Remove automatic retries in case of errors #132

graywolf-at-work · 2019-02-11T14:05:02Z

Currently this gems tries to do automatic retries to the next (or same)
endpoint in case of an error. This has two issues, stack overflow (retry
is by recursion) and not respecting timeouts. Stack overflow is
solvable, however the timeout issue not really given current
architecture.

Cleanest solution is to just rotate the endpoints and move the
responsibility for retry to the calling application.

Fixes #130
Fixes #131

codecov · 2019-02-11T14:06:39Z

Codecov Report

Merging #132 into master will increase coverage by 0.07%.
The diff coverage is 100%.

@@            Coverage Diff             @@
##           master     #132      +/-   ##
==========================================
+ Coverage   99.08%   99.15%   +0.07%     
==========================================
  Files          30       30              
  Lines        1639     1662      +23     
==========================================
+ Hits         1624     1648      +24     
+ Misses         15       14       -1

Impacted Files	Coverage Δ
spec/etcdv3/connection_wrapper_spec.rb	`100% <100%> (ø)`	⬆️
spec/helpers/connections.rb	`93.75% <100%> (ø)`	⬆️
lib/etcdv3/connection_wrapper.rb	`97.29% <100%> (+3.54%)`	⬆️
lib/etcdv3.rb	`100% <100%> (ø)`	⬆️

Continue to review full report at Codecov.

> _The exercise_
Please carry on the pull request discussion about removing automatic retries, picking up right after its last line.

Entries on locating words and elements

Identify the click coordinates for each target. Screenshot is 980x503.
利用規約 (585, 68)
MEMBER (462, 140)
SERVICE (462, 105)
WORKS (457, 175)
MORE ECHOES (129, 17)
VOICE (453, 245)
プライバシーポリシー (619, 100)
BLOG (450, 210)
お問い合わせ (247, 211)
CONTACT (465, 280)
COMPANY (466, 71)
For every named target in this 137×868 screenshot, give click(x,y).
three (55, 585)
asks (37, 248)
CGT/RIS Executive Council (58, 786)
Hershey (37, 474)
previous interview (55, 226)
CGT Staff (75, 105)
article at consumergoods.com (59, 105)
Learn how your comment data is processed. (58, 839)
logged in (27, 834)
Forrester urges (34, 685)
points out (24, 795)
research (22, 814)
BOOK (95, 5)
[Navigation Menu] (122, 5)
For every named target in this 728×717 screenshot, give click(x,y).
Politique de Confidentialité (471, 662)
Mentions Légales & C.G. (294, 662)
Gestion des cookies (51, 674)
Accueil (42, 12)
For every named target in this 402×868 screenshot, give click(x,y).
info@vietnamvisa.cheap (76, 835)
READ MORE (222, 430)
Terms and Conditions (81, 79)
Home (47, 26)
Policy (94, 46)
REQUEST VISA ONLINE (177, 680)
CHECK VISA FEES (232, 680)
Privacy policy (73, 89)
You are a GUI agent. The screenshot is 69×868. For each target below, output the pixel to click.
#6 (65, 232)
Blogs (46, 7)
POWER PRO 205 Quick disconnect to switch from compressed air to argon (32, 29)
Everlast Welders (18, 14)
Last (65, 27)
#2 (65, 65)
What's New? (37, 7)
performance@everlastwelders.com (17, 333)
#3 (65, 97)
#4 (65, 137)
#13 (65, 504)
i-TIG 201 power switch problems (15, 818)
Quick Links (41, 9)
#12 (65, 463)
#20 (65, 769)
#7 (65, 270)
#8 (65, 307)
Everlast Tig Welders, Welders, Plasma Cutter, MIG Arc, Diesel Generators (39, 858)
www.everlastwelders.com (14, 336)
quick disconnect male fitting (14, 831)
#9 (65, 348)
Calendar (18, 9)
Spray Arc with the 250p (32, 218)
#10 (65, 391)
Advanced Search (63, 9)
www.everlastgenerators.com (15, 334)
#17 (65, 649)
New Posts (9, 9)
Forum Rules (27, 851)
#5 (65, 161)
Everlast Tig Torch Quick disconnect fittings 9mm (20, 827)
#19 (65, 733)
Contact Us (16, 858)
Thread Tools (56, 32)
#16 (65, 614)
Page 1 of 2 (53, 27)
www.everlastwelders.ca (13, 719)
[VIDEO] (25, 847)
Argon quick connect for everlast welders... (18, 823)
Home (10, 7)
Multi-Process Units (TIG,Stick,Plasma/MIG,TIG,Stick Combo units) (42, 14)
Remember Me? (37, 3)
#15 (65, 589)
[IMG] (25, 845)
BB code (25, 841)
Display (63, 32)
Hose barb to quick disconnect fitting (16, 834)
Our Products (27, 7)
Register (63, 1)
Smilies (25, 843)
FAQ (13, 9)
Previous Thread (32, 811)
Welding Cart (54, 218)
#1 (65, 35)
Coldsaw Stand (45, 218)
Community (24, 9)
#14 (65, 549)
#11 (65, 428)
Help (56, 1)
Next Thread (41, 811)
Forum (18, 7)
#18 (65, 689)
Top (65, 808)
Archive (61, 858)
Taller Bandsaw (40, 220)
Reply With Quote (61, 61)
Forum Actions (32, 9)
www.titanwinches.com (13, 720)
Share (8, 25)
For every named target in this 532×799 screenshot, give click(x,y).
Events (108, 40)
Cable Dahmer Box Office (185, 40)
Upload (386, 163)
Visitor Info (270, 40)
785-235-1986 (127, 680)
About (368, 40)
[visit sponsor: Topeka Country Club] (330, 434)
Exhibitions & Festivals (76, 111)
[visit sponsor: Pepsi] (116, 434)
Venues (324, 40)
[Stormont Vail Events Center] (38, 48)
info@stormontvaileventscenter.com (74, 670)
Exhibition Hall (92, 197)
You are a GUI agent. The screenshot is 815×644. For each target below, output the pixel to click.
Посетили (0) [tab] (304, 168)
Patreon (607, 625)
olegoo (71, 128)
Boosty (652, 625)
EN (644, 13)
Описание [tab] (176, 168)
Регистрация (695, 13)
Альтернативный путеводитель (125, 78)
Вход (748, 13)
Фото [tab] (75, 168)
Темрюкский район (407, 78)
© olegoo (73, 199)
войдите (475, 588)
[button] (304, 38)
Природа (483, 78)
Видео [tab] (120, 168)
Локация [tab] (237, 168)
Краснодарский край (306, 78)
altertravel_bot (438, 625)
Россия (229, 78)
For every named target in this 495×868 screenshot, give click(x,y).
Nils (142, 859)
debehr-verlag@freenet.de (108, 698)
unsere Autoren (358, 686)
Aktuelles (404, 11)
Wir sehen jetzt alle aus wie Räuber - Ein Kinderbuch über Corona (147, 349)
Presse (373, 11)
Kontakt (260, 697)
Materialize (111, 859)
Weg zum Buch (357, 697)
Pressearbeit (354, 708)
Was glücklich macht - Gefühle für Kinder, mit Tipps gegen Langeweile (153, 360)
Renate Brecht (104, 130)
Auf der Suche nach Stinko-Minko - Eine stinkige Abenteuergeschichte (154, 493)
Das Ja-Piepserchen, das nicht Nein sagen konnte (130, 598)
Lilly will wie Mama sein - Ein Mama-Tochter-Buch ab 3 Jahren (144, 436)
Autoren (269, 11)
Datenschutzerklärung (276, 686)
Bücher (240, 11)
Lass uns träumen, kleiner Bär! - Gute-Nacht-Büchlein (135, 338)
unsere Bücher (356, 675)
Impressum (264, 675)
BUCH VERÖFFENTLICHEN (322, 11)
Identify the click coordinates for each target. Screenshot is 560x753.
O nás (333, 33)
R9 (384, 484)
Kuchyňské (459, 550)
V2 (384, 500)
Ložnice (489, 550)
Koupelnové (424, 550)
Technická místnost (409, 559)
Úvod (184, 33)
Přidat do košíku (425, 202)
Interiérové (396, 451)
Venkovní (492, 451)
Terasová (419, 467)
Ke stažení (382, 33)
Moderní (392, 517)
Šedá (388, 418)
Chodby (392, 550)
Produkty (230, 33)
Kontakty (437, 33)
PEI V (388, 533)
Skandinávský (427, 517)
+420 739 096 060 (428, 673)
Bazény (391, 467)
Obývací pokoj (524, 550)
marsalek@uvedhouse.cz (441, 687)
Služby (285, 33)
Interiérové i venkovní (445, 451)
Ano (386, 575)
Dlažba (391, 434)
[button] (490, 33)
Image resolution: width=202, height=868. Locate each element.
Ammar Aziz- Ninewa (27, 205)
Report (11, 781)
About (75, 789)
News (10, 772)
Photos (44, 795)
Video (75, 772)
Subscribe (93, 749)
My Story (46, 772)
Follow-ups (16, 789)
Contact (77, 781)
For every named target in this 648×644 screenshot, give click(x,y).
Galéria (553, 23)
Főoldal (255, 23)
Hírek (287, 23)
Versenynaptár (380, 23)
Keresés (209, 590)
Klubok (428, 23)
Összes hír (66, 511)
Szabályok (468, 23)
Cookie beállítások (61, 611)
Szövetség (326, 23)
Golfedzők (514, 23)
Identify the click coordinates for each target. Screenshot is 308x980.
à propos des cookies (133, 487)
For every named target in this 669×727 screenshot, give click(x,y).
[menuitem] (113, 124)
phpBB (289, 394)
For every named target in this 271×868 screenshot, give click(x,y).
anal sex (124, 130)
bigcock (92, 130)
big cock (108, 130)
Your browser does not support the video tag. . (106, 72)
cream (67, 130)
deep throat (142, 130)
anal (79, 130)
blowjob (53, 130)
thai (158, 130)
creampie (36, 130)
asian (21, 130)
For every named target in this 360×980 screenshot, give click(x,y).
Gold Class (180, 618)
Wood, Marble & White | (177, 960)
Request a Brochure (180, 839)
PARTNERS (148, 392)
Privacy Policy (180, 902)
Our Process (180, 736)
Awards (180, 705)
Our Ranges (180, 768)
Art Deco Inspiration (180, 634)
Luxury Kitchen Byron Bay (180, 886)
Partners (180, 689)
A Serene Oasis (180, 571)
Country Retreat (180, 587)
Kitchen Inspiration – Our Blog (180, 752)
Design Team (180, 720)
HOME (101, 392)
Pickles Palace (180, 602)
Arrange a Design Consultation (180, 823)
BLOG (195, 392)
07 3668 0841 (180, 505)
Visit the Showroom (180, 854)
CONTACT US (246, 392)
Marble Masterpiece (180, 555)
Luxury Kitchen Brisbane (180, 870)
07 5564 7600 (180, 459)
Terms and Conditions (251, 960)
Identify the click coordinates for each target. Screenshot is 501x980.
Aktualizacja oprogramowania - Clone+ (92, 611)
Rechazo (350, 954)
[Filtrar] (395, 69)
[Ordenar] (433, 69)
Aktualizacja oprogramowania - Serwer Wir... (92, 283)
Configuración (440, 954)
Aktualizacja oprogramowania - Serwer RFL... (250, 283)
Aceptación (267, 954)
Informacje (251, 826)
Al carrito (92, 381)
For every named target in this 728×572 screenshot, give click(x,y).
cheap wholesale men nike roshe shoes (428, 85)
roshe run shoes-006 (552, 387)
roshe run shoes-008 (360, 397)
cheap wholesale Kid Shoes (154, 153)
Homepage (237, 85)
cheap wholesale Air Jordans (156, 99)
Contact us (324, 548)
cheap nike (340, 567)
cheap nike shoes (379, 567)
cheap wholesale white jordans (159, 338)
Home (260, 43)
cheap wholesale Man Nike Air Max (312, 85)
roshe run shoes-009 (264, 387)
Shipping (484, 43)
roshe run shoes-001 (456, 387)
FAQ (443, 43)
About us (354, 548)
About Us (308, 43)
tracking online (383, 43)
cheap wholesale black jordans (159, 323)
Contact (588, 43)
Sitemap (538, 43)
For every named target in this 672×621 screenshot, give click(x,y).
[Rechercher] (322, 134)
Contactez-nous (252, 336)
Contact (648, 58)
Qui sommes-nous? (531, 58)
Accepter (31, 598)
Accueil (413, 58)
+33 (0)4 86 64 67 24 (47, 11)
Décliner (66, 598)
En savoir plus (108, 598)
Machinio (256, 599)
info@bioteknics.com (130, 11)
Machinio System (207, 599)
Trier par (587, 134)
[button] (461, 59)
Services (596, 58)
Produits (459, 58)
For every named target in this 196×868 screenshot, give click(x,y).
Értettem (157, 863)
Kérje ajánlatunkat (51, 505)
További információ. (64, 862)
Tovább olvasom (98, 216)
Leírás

> _Final result_
Legend - Click here to learn more
Δ = absolute <relative> (impact), ø = not affected, ? = missing data
Powered by Codecov. Last update 3a542e8...27153fa. Read the comment docs.

Currently this gems tries to do automatic retries to the next (or same) endpoint in case of an error. This has two issues, stack overflow (retry is by recursion) and not respecting timeouts. Stack overflow is solvable, however the timeout issue not really given current architecture. Cleanest solution is to just rotate the endpoints and move the responsibility for retry to the calling application. Fixes davissp14#130 Fixes davissp14#131

graywolf-at-work · 2019-02-11T14:47:58Z

Looks like the travis build passed https://travis-ci.org/davissp14/etcdv3-ruby/ but it's not updated here for some reason?

graywolf-at-work · 2019-02-14T11:12:33Z

Could we possibly get some feedback on this PR? :)

davissp14 · 2019-02-14T16:30:27Z

I'll do my best to take a look this evening. Sorry for the delay!

…

On Thu, Feb 14, 2019 at 5:12 AM graywolf-at-work ***@***.***> wrote: Could we possibly get some feedback on this PR? :) — You are receiving this because you are subscribed to this thread. Reply to this email directly, view it on GitHub <#132 (comment)>, or mute the thread <https://github.com/notifications/unsubscribe-auth/AAZ0fiSxHPzPDOztPZrN4KNlYsHmMe_cks5vNUShgaJpZM4a0QTt> .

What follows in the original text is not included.